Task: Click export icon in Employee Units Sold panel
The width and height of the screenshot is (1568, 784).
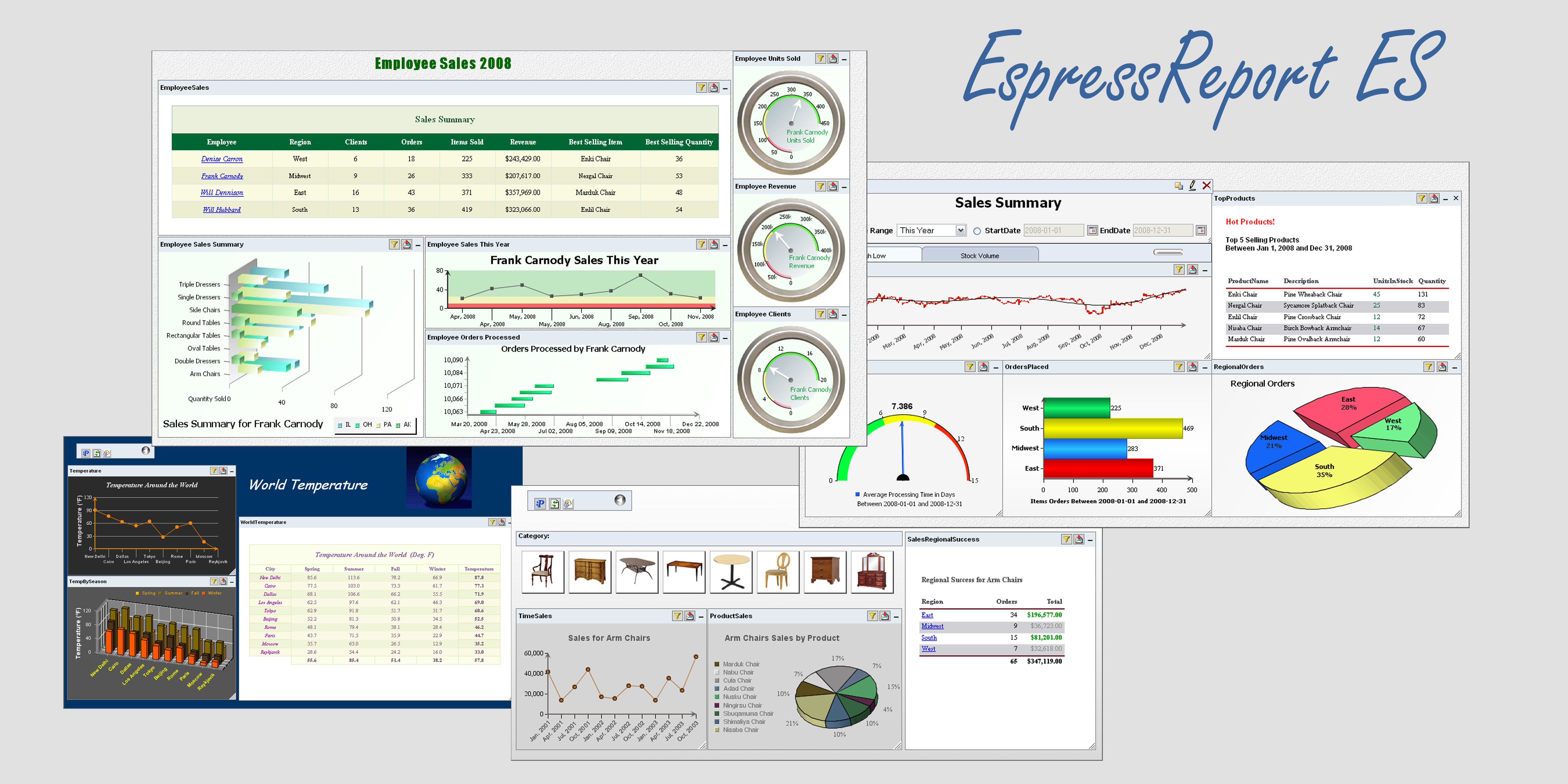Action: [x=833, y=58]
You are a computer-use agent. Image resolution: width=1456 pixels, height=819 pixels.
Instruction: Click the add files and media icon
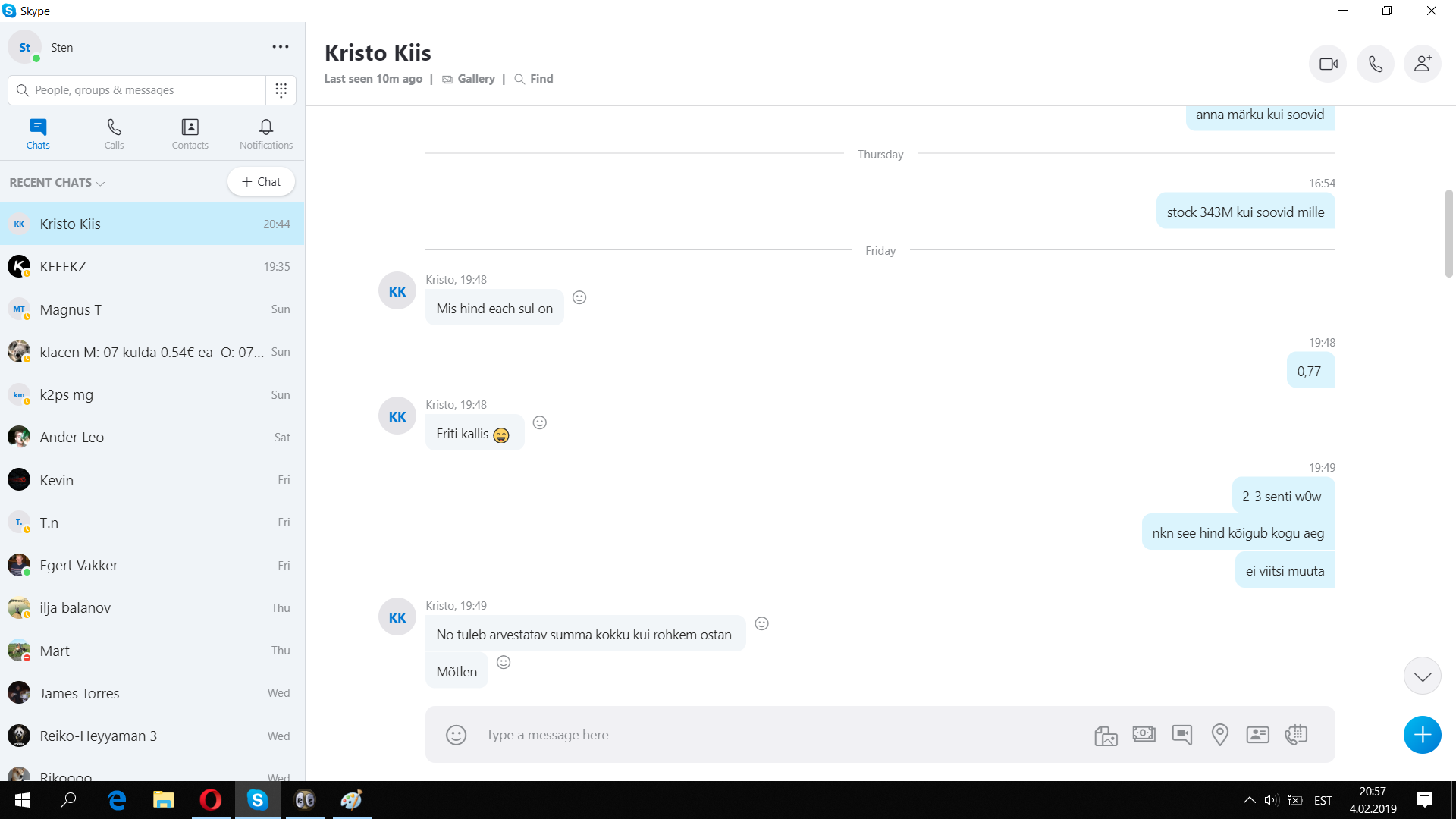(x=1106, y=735)
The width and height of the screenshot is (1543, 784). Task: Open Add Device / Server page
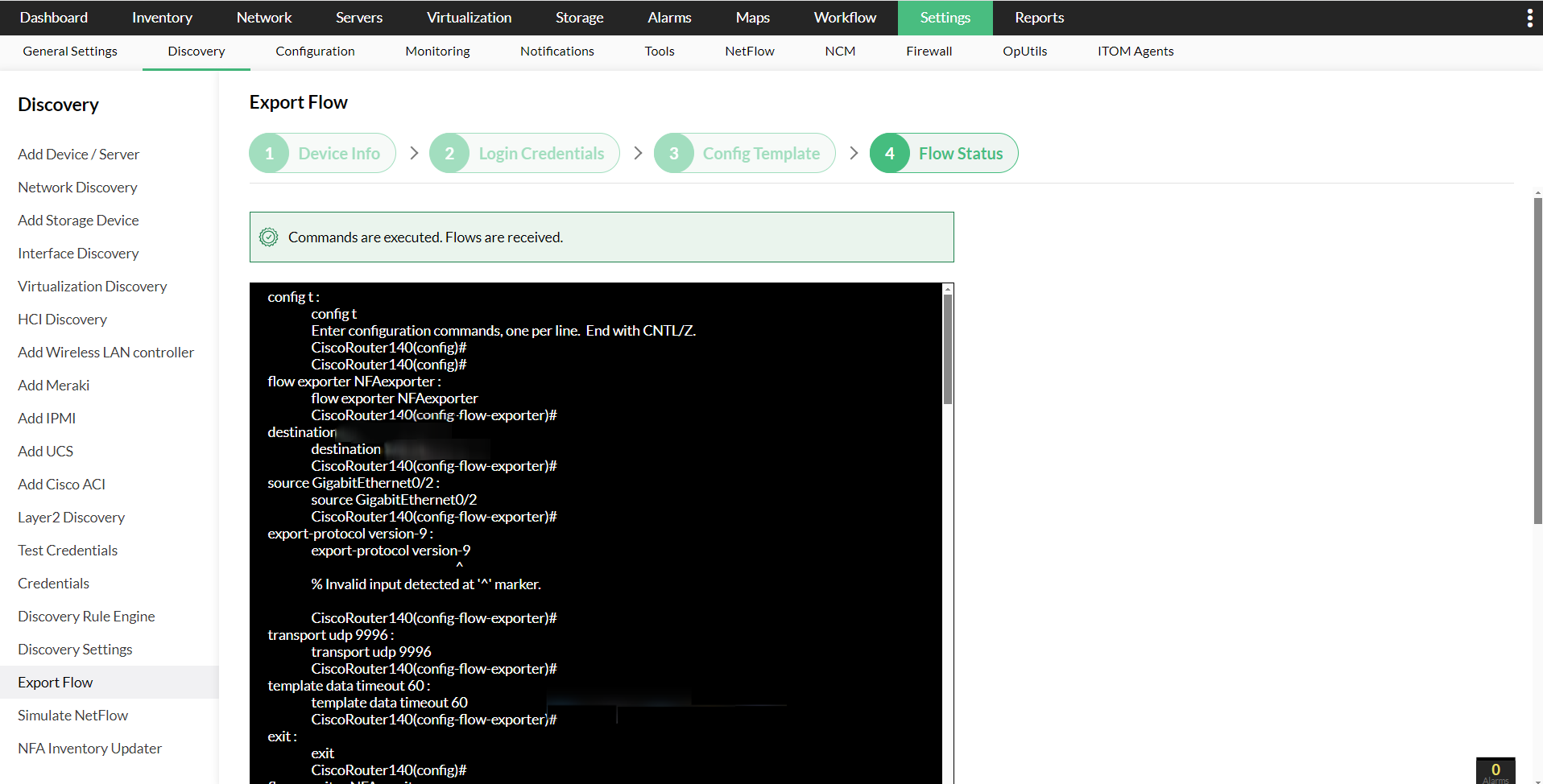click(x=78, y=154)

-=-=-=-=-

## Activity
Each line from the one holding "You are a computer-use" down to the end of the records is to be reproduced unaltered, and the pictures are to be omitted.

## Solved problem
You are a computer-use agent. Image resolution: width=1456 pixels, height=819 pixels.
Instruction: Click the add files and media icon
(x=1106, y=735)
The width and height of the screenshot is (1543, 784). Task: Open Add Device / Server page
click(x=78, y=154)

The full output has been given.